##### EXCERPTED TEXT #####

Organization: The Company, with three wholly-owned subsidiaries, sells and services franchises and licenses and operates Company-owned foodservice locations for non-traditional foodservice operations. In addition, the Company also owns and operates stand-alone Craft Pizza & Pub restaurants under the trade names “Noble Roman’s Pizza,” “Tuscano’s Italian Style Subs” and “Noble Roman’s Craft Pizza & Pub.” Unless the context otherwise indicates, reference to the “Company” are to Noble Roman’s, Inc. and its three wholly-owned subsidiaries.

 

Principles of Consolidation: The consolidated financial statements include the accounts of Noble Roman’s, Inc. and its wholly-owned subsidiaries, Pizzaco, Inc., N.R. Realty, Inc. and RH Roanoke, Inc. Inter-company balances and transactions have been eliminated in consolidation.

 

Inventories: Inventories consist of food, beverage, restaurant supplies, restaurant equipment and marketing materials and are stated at the lower of cost (first-in, first-out) or net realizable value.

 

Property and Equipment: Equipment and leasehold improvements are stated at cost. Depreciation and amortization are computed on the straight-line method over the estimated useful lives ranging from five years to 20 years. Leasehold improvements are amortized over the shorter of estimated useful life or the term of the lease including likely renewals. Construction and equipment in progress are stated at cost for leasehold improvements and equipment for a new restaurant being constructed and was not completed until January 2018.

#####

_SHORT EXERCISE A:_
In the rows, start at the line that has "stressed [816, 293]" and go through the last row. Copy those lines, switching "opened" to "closed" and leaving everything else unchanged.
The text and the rows come from unrelated sources.

##### GIVEN DATA #####

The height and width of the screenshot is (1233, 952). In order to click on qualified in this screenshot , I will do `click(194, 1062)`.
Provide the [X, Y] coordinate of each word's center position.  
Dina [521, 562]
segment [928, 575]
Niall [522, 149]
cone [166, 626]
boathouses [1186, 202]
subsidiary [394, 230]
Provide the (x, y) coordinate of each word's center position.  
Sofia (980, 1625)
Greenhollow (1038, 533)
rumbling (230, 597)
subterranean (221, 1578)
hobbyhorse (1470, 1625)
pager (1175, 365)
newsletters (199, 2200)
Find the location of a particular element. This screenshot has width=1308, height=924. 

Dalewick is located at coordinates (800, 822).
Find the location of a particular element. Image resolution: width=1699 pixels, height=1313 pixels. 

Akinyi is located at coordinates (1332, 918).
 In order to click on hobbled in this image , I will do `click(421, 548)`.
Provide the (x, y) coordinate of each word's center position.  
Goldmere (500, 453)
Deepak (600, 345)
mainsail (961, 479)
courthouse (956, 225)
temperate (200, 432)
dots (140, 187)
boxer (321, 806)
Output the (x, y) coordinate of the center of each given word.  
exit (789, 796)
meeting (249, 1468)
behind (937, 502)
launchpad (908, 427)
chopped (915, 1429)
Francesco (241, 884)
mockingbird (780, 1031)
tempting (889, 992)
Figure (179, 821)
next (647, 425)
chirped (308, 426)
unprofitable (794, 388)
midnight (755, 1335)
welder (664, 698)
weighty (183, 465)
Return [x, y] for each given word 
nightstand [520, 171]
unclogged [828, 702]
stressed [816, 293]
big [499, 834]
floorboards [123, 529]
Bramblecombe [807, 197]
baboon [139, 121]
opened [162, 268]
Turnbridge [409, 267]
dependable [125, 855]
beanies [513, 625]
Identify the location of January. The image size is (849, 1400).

#####

_SHORT EXERCISE B:_
According to the excerpted text on Noble Roman's accounting policies, over what range of estimated useful lives is depreciation computed?

_TASK ANSWER A:_
stressed [816, 293]
big [499, 834]
floorboards [123, 529]
Bramblecombe [807, 197]
baboon [139, 121]
closed [162, 268]
Turnbridge [409, 267]
dependable [125, 855]
beanies [513, 625]
Identify the location of January. The image size is (849, 1400).

_TASK ANSWER B:_
From five years to 20 years.